**Given request**
Reproduce each of the records below verbatim, keeping every line in its original order.

------------------------------------------------------------------------

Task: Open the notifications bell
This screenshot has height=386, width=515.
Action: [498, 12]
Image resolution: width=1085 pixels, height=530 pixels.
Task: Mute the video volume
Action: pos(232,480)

------------------------------------------------------------------------

**Reply**
Task: Open the notifications bell
This screenshot has height=386, width=515.
Action: [498, 12]
Image resolution: width=1085 pixels, height=530 pixels.
Task: Mute the video volume
Action: pos(232,480)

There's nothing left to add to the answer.